Non-metric Multidimensional Scaling. Uses scikit-bio's nmds if available, falls back to scikit-learn's non-metric MDS if not. If neither is installed, falls back to classical metric MDS and emits a warning:

ord_result = ordinate(ps, method="NMDS", distance="jaccard")

For NMDS, proportion_explained is NaN; stress is attached as ord_result.stress.

CA

Correspondence Analysis on the raw count table (no distance matrix). Produces both sample and feature scores:

ord_result = ordinate(ps, method="CA")
print(ord_result.features)   # taxa coordinates

DPCoA

Double Principal Coordinates Analysis. Integrates phylogenetic distances; requires phy_tree:

ord_result = ordinate(ps, method="DPCoA")

Constrained methods

Constrained ordinations require a formula string referencing columns in sample_data. Categorical columns are dummy-encoded automatically:

# CCA: one constraining variable
ord_result = ordinate(ps, method="CCA", formula="~SampleType")

# RDA: multiple variables
ord_result = ordinate(ps, method="RDA", formula="~SampleType + Depth")

# CAP: distance-based, constrained
ord_result = ordinate(ps, method="CAP", distance="bray", formula="~SampleType")

Terms in the formula must be column names in sample_data. Unknown terms raise pyloseqValidationError.

Pre-computed distance matrices

Pass a skbio.DistanceMatrix directly to avoid recomputing:

from pyloseq import distance, ordinate

dm = distance(ps, "unifrac")   # expensive; compute once

pcoa_result = ordinate(ps, method="PCoA", distance=dm)
cap_result  = ordinate(ps, method="CAP", distance=dm, formula="~SampleType")

Accessing results

ord_result = ordinate(ps, method="PCoA", distance="bray")

# Sample coordinates (first two axes)
coords = ord_result.samples[["PC1", "PC2"]]

# Variance explained
print(ord_result.proportion_explained[:3])
# PC1    0.312
# PC2    0.187
# PC3    0.089

# Feature scores (available for CA, CCA, RDA)
taxa_coords = ord_result.features

pyloseq.ordinate

ordinate(
    ps: Phyloseq,
    method: str = "PCoA",
    distance: str | Any = "bray",
    formula: str | None = None,
    **kwargs: Any,
) -> OrdinationResults

Perform multivariate ordination on a Phyloseq object.

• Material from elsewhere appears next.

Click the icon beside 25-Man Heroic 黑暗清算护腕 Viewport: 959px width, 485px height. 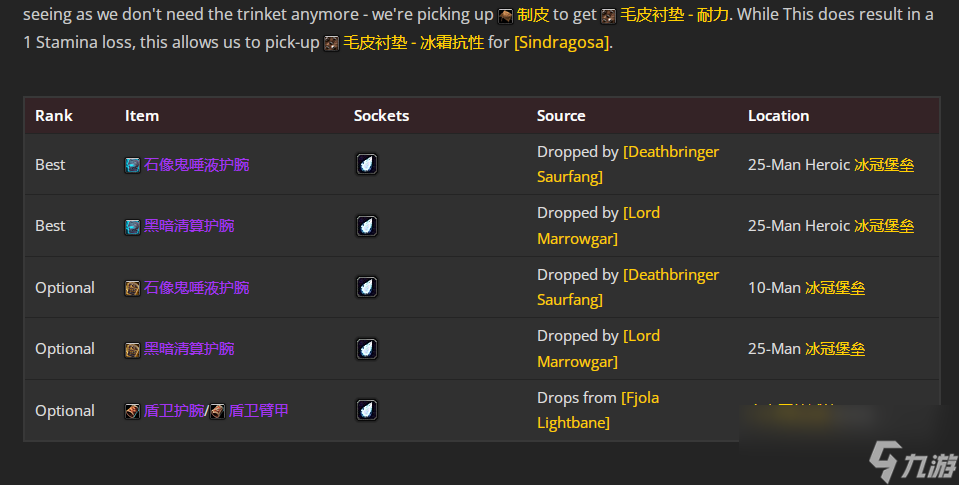click(133, 227)
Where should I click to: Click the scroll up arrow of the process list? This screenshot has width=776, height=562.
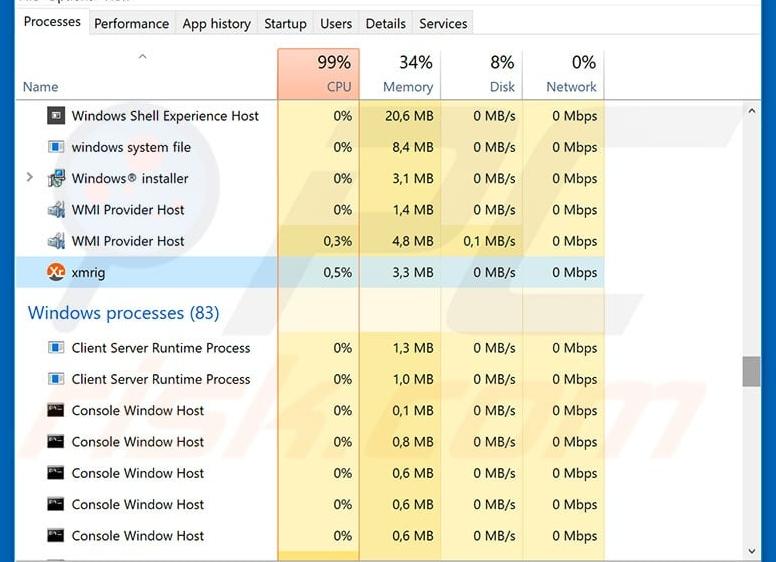coord(751,111)
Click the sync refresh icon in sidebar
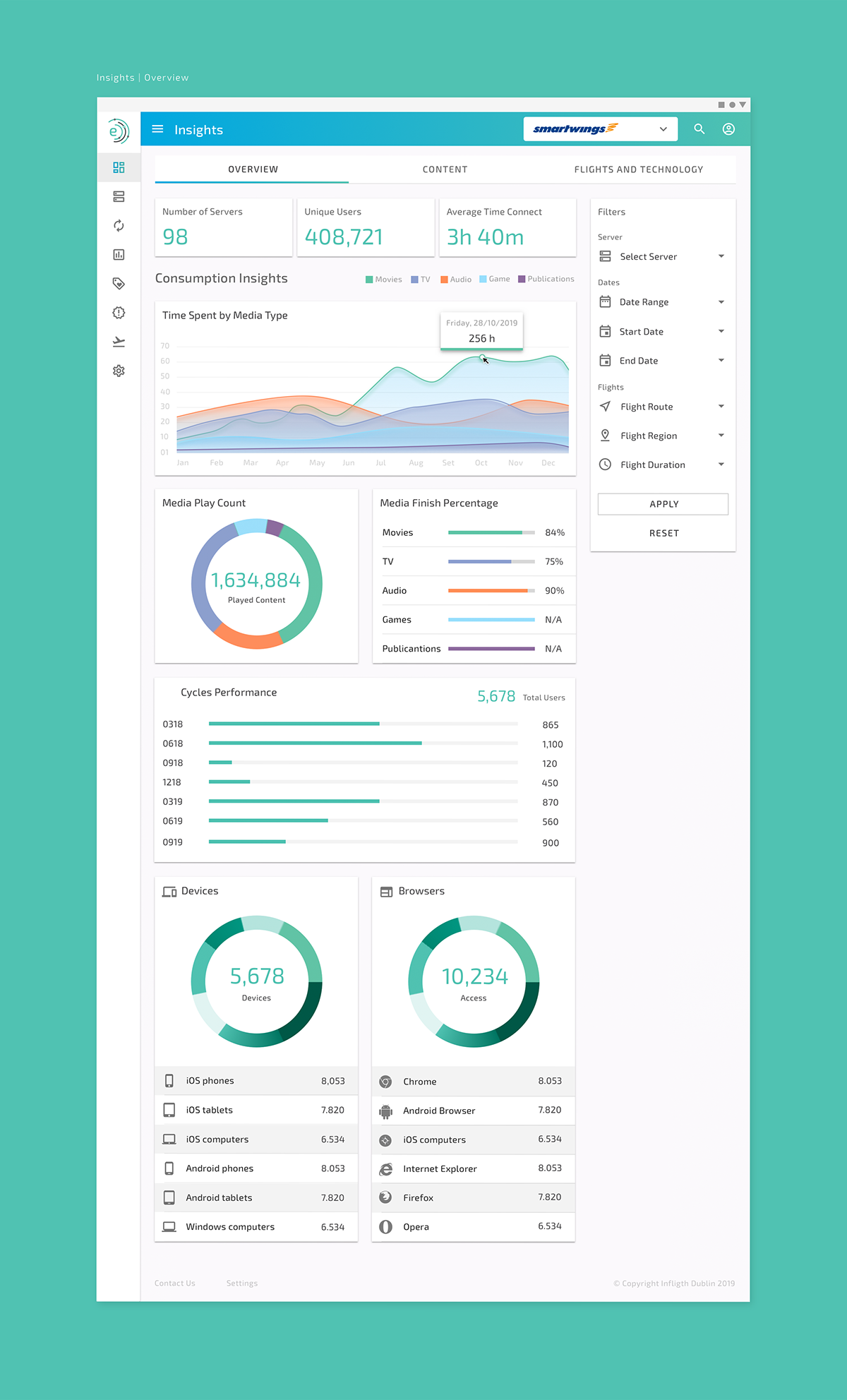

R reference: ordinate(physeq, method, distance, formula, ...)

Parameters:

Name Type Description Default
ps Phyloseq

Phyloseq object.

required
method str

Ordination method: "PCoA"/"MDS", "NMDS", "CCA", "RDA", "CAP", "DPCoA", or "DCA".

'PCoA'
distance str | Any

Distance method string (passed to :func:pyloseq.distance) or a pre-computed skbio.DistanceMatrix. Ignored for CCA and RDA.

'bray'
formula str | None

Model formula string referencing columns of sample_data (e.g. "~SampleType + Depth"). Required for CCA, RDA, CAP.

None
**kwargs Any

Passed to the underlying ordination function.

{}

Returns:

Type Description
OrdinationResults